====== Task data ======

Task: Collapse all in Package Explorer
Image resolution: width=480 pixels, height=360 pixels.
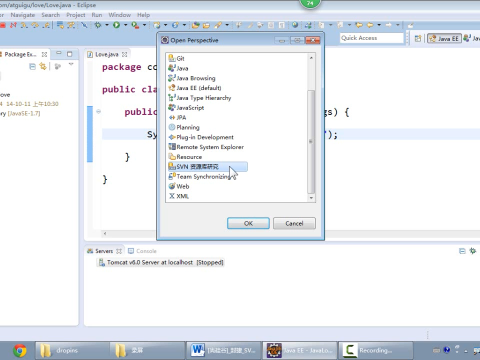Action: coord(33,67)
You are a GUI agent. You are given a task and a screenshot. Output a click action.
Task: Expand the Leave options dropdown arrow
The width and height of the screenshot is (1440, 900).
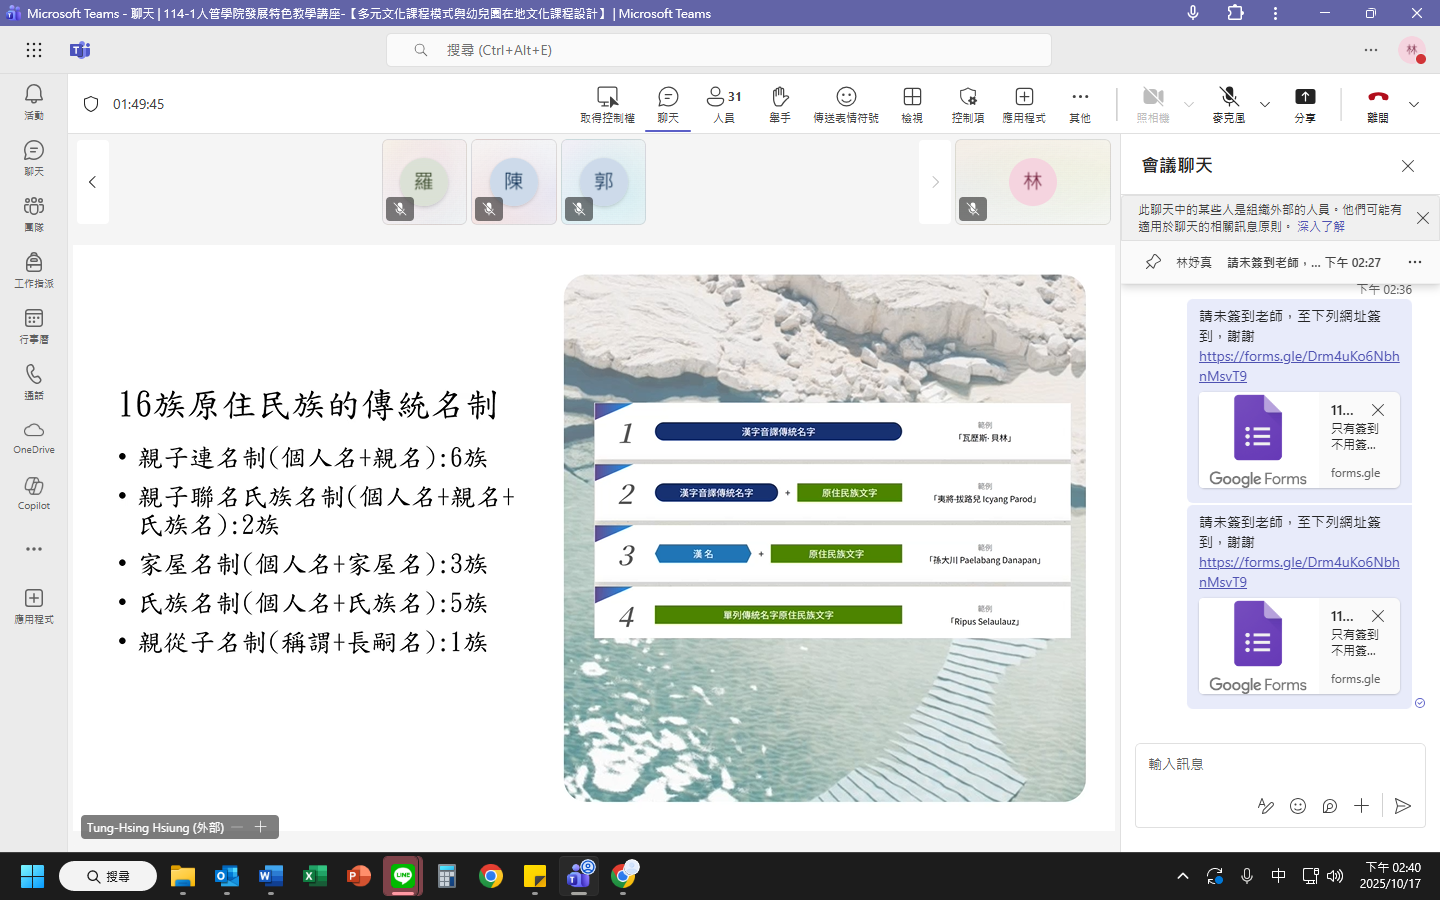pos(1414,104)
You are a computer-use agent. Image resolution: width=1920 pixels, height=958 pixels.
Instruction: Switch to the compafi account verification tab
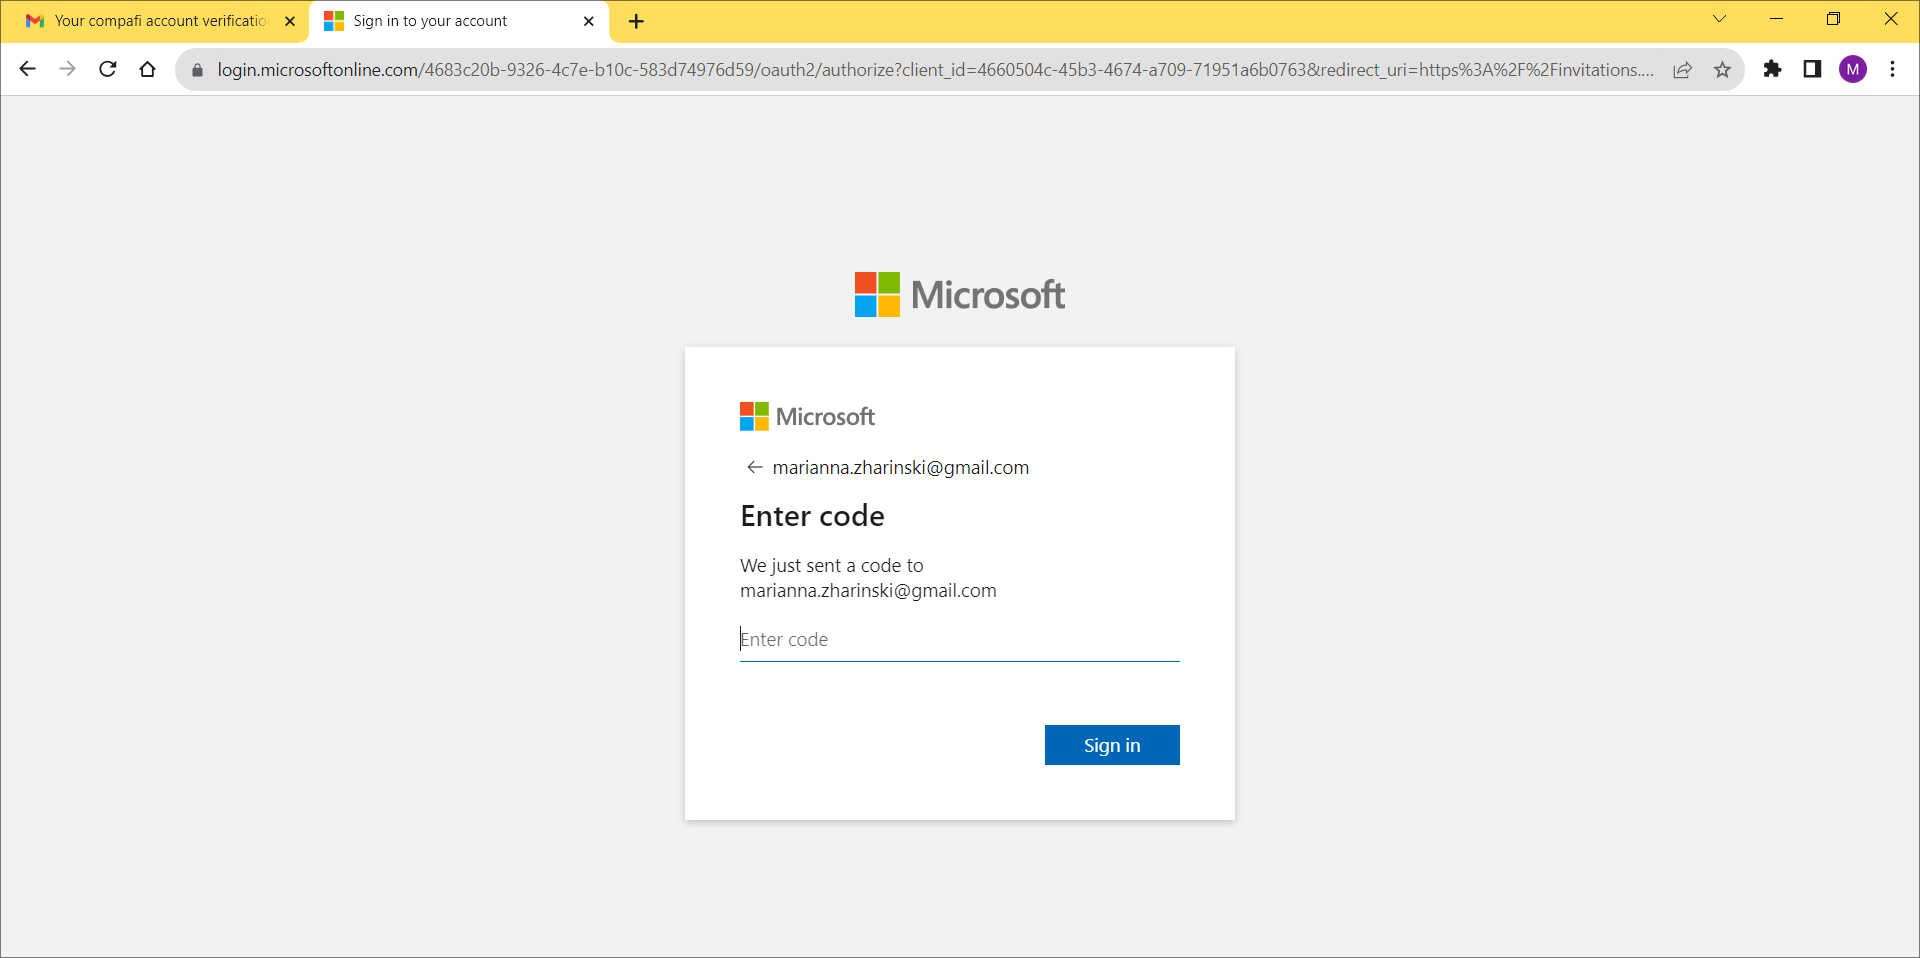pyautogui.click(x=160, y=21)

======

• Problem to solve:
Only lines from the one holding "Task: Expand the Leave options dropdown arrow" through the last line of the entries above are wanted, both ends included, each retyped exactly; no pictures.

• Expected output:
Task: Expand the Leave options dropdown arrow
The width and height of the screenshot is (1440, 900).
pos(1414,104)
You are a computer-use agent. Image resolution: width=1920 pixels, height=958 pixels.
Instruction: Switch to the compafi account verification tab
pyautogui.click(x=160, y=21)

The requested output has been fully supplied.